The Math: How Upsells Change Unit Economics
Let's walk through a simplified example for a GLP-1 program:
- Base plan: $199/month
- Lab panel at checkout (35% attach): $149 one-time → adds ~$52 revenue per patient on average
- Supplement add-on (20% attach): $39/month → adds ~$8 revenue per patient per month
- Premium tier upgrade (15% of patients): $299/month vs $199/month → adds ~$15 revenue per patient per month
- Total: base $199 becomes ~$222/month + $52 at acquisition
That's an 11% increase in monthly revenue per patient and a 26% increase in first-month revenue, with no additional acquisition cost. Over 6 months of average patient lifetime, it adds roughly $190 in revenue per patient, enough to meaningfully shift your payback period on acquisition costs.
Build upsells into your telehealth checkout
Thimble Cart supports plan tiers, add-on products, and refill-cycle upsells, all integrated with your provider network and pharmacy.
See Thimble Cart →Common Mistakes to Avoid
- Too many options at checkout: Offer 1-2 add-ons, not a catalog. Choice overload kills conversion in healthcare.
- Upselling before trust is established: Never upsell on the first page of the flow. Let the patient commit to the primary program first.
- Clinically irrelevant add-ons: Every upsell should have a clinical justification. If your care team wouldn't recommend it, don't offer it.
- Making add-ons hard to decline: Dark patterns destroy trust. The 'No thanks' option should be as visible and easy as the 'Add' button.
- Ignoring the refill cycle: Most operators optimize checkout upsells and completely ignore the monthly refill touchpoint, which is actually the higher-converting moment.
The Bottom Line
Upselling in telehealth isn't about squeezing more money from patients. It's about offering genuinely valuable additions at the right moments in the patient journey. Labs improve clinical outcomes. Supplements support treatment. Premium tiers provide better care. When done right, patients appreciate the options rather than resenting them.
The technical requirement is a checkout and portal infrastructure that supports add-ons natively: plan tiers, one-click attachments, refill-cycle offers, and subscription flexibility. If your checkout is a generic Stripe link or a platform template, you're leaving significant revenue on the table.
Frequently Asked Questions
- What is a good upsell attach rate in telehealth?
- Lab panels typically see 30-40% attach rates when positioned as clinical recommendations. Supplements see 15-25%. Premium tier upgrades see 10-20%. Pre-shipment refill add-ons convert at 20-35%. These rates are significantly higher than e-commerce averages because the upsell is framed as a clinical benefit, not an impulse purchase.
- Do upsells hurt telehealth checkout conversion rates?
- Not if implemented correctly. The key is placement and simplicity: offer 1-2 relevant add-ons after plan selection, make them easy to skip, and never gate the primary purchase behind upsell decisions. Well-designed upsell flows have negligible impact on primary conversion (less than 1% reduction) while adding 15-30% to revenue per patient.

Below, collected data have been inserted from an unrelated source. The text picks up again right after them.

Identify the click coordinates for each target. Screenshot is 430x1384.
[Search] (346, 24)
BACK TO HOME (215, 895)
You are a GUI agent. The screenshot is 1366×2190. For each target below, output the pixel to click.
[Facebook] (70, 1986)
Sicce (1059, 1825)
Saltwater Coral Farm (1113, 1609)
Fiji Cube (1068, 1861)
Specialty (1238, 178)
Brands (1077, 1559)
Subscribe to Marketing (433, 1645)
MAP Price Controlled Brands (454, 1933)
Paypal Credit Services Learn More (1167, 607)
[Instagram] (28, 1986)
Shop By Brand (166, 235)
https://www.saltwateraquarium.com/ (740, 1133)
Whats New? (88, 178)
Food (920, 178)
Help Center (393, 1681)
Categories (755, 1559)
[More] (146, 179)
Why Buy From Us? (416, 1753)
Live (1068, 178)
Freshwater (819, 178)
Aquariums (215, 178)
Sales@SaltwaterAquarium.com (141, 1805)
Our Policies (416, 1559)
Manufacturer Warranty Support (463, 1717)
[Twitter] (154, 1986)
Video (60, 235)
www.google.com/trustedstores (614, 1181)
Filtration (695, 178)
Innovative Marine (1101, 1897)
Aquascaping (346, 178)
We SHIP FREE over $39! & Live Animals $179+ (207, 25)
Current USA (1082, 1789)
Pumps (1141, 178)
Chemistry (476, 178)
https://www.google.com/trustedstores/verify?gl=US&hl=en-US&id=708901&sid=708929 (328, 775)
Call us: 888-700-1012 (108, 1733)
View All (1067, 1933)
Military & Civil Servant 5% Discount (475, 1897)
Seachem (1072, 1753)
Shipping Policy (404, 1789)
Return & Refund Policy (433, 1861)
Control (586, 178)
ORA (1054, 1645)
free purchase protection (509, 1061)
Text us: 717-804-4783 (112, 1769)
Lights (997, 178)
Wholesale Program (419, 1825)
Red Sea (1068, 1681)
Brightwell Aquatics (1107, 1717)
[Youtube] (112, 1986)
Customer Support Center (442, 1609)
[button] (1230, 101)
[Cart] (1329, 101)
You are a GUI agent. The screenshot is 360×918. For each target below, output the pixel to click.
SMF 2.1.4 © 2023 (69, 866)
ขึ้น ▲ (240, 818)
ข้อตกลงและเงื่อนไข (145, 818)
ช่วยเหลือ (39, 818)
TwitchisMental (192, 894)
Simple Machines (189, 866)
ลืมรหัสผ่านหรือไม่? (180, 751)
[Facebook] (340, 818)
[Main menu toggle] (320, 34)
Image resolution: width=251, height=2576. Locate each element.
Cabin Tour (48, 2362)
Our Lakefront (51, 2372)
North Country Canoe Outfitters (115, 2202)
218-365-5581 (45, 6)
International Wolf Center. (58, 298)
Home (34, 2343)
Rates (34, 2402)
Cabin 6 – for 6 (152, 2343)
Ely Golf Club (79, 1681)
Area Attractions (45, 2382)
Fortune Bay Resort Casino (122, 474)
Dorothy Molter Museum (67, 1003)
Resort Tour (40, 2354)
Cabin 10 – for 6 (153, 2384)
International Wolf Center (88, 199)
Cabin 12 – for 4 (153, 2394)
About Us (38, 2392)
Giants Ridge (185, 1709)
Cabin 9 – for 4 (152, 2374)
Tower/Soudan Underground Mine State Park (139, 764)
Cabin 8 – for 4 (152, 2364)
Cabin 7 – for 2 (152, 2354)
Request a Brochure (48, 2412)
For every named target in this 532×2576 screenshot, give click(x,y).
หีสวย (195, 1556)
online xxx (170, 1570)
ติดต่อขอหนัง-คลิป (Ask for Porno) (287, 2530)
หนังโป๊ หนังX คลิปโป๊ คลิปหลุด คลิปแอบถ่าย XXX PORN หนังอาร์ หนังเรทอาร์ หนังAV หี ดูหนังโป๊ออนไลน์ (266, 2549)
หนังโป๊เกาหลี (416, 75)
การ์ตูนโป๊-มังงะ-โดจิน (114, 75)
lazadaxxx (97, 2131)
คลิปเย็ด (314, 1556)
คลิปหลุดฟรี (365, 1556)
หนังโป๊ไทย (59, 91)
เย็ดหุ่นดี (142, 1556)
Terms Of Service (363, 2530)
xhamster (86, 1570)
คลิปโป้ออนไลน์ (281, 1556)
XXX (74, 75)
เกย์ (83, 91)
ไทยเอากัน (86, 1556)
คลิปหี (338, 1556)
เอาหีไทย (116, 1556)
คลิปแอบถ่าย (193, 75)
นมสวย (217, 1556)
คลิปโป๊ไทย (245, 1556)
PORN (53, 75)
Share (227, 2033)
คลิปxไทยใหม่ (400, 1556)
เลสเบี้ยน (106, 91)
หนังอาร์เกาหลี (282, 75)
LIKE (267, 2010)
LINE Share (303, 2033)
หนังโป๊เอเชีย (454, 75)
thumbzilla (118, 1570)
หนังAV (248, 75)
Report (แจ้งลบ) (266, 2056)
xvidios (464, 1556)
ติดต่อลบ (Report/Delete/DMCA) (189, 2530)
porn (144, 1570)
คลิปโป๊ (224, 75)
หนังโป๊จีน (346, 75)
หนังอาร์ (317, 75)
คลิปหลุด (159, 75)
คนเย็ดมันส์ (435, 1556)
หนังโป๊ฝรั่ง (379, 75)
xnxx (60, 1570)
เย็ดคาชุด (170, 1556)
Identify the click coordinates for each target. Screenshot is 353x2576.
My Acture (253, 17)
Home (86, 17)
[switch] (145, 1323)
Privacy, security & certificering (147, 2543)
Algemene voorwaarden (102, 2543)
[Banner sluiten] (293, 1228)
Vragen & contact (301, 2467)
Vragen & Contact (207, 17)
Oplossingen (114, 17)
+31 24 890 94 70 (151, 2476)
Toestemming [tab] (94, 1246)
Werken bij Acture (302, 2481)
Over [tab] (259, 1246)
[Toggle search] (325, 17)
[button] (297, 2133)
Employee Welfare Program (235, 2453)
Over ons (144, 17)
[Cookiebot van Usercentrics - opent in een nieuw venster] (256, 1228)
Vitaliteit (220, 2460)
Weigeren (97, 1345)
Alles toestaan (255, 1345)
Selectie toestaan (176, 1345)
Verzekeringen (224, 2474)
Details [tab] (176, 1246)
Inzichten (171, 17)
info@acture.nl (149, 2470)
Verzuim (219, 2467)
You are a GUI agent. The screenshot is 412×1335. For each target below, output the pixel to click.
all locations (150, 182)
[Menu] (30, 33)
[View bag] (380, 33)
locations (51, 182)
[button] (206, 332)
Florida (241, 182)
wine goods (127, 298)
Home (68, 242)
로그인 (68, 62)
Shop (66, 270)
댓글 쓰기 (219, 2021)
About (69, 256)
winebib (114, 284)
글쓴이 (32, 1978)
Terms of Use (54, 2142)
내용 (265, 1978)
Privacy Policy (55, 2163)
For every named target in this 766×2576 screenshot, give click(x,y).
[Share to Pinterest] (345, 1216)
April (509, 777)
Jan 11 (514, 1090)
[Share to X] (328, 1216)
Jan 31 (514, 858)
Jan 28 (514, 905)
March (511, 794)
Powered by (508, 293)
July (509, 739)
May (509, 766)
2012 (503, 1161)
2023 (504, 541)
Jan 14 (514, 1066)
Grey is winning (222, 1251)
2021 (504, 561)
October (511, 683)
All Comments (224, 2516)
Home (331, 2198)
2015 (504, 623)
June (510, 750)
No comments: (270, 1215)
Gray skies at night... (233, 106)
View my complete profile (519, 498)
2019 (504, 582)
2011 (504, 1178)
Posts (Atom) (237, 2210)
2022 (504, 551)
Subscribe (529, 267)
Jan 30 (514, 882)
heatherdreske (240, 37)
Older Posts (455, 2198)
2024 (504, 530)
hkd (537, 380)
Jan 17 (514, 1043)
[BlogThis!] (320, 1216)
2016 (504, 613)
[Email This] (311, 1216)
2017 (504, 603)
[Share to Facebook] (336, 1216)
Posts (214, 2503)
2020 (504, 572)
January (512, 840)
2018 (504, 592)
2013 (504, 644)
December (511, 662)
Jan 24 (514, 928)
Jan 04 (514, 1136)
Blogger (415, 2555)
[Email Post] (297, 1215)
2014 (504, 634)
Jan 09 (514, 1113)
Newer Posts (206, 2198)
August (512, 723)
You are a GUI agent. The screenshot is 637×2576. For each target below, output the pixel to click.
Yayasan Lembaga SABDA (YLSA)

- Should upsells happen at checkout or post-purchase?
- Both, but for different reasons. Checkout upsells capture impulse and context (the patient is already in buying mode). Post-purchase and refill-cycle upsells convert better because trust is already established. The highest-performing programs use a combination: 1-2 options at checkout, a follow-up email 24-48 hours later, and refill-cycle offers in the patient portal.